Inkmere

Build Log · Hardware

Eight wires and a ribbon

A Waveshare e-Paper IT8951 driver board sitting on a desk, with the display ribbon connector at the top.
The IT8951 driver board. The panel is just glass; this is the bit that knows how to move the ink.

Before any of the software mattered, I had to physically get three things talking: the e-ink panel, a little controller board, and the microcontroller running everything. The panel itself is dumb, just glass and a driver, so all the real work happens on the controller board in between. Connecting them came down to two cables, and I got both wrong at least once.

The ribbon

The first is the flat ribbon coming off the panel. It slides into a hinged connector on the driver board, and the first few times I was sure I was going to snap either the ribbon or the latch. I didn't, but I reseated it enough in those early days that I'm careful with it now. It's the one part here that really doesn't like being fiddled with.

The driver board with the display ribbon connector circled in green marker, the ribbon partially inserted.
Circled because I spent an embarrassing while on a page that kept coming up half-blank. The ribbon was seated a hair off.

Eight little wires

The other connection is the one I understood least when I started. It's SPI, which I'd read about but never wired by hand, broken out to eight labelled pins. I kept the datasheet open the whole time. Most of them are what you'd guess once you see them: 5V and GND for power, then MISO, MOSI and SCK for the data and clock, and CS to pick the chip. The two that taught me something were RST, which just resets the controller, and HRDY, host-ready. HRDY is the controller's way of saying it has finished the last command and you can send the next one. Once I actually waited on that line instead of guessing at timing, the smeared, half-drawn refreshes stopped.
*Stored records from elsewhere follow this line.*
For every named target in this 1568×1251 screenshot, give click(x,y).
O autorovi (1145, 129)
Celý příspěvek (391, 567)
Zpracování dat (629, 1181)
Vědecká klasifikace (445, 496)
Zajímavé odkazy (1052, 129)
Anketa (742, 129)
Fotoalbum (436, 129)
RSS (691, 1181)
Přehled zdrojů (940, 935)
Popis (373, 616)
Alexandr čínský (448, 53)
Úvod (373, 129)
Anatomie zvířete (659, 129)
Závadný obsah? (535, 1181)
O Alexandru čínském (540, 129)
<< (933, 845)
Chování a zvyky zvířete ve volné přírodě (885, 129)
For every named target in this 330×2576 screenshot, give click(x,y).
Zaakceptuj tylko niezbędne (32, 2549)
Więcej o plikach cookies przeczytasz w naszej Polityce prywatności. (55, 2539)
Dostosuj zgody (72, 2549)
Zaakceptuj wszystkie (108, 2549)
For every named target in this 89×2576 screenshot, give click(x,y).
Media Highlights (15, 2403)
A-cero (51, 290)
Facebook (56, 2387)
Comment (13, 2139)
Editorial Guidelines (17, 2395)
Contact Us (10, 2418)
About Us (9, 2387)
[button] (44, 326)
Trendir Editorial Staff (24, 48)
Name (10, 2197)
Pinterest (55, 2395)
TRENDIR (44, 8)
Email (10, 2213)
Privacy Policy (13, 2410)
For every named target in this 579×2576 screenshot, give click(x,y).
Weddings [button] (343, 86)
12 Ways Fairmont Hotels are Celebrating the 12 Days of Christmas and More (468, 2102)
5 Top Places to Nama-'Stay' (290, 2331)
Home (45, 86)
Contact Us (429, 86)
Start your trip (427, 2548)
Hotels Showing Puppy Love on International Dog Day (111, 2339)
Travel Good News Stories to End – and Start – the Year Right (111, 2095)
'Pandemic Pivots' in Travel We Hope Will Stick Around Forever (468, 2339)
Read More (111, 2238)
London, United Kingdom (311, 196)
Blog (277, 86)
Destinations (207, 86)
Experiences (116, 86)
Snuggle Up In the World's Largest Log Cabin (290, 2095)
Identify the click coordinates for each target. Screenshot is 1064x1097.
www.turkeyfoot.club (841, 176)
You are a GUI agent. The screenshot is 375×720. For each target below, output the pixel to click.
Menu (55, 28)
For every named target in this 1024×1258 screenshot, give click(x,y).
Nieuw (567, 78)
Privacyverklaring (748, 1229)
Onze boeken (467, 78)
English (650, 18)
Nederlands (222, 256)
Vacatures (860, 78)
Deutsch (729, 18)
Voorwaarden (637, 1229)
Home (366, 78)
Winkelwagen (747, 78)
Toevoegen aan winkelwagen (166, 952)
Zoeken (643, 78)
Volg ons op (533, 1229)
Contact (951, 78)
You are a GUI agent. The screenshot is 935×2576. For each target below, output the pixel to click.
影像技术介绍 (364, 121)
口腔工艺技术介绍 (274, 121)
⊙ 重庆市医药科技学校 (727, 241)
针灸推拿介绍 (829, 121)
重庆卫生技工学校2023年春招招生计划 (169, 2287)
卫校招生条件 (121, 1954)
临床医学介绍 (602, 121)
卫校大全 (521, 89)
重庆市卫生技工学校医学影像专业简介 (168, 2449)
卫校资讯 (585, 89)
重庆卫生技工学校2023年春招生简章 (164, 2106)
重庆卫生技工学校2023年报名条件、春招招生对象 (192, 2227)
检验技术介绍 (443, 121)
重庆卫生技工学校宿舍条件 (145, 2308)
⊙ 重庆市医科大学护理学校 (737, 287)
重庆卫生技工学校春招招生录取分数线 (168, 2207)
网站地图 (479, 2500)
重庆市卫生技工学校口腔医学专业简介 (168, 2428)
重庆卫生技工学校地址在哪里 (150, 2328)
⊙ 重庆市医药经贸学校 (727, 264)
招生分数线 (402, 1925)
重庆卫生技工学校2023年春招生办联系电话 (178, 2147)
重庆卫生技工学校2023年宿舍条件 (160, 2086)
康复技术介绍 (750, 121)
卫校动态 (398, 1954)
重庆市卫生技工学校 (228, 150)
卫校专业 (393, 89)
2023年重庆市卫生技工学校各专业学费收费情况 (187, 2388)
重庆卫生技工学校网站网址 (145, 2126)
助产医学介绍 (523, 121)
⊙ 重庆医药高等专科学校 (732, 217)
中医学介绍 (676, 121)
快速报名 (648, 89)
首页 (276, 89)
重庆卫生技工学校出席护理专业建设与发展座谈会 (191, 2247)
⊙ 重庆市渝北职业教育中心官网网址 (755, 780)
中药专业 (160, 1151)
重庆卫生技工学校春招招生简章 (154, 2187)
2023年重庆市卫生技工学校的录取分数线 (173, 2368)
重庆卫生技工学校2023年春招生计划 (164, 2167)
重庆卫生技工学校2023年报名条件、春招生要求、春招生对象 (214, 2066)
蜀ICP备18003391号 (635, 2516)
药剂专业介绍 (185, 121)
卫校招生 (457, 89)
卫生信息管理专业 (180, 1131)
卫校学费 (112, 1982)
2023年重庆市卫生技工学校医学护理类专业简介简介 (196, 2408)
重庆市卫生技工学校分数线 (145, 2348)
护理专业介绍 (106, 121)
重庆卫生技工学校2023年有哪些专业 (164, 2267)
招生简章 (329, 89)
One wire fixed a bug I'd been blaming on everything else.

Close-up of a white keyed SPI connector plugged into the driver board, beside the silkscreen pinout 5V, GND, MISO, MOSI, SCK, CS, RST, HRDY.
The eight-wire SPI harness on the labelled pads. I checked these against the datasheet more times than I'd like to admit.

So the whole physical side is just that: one ribbon, eight wires. Everything else is software. It felt like a lot at the time. Looking back it's almost nothing, which is mostly a measure of how little I knew going in.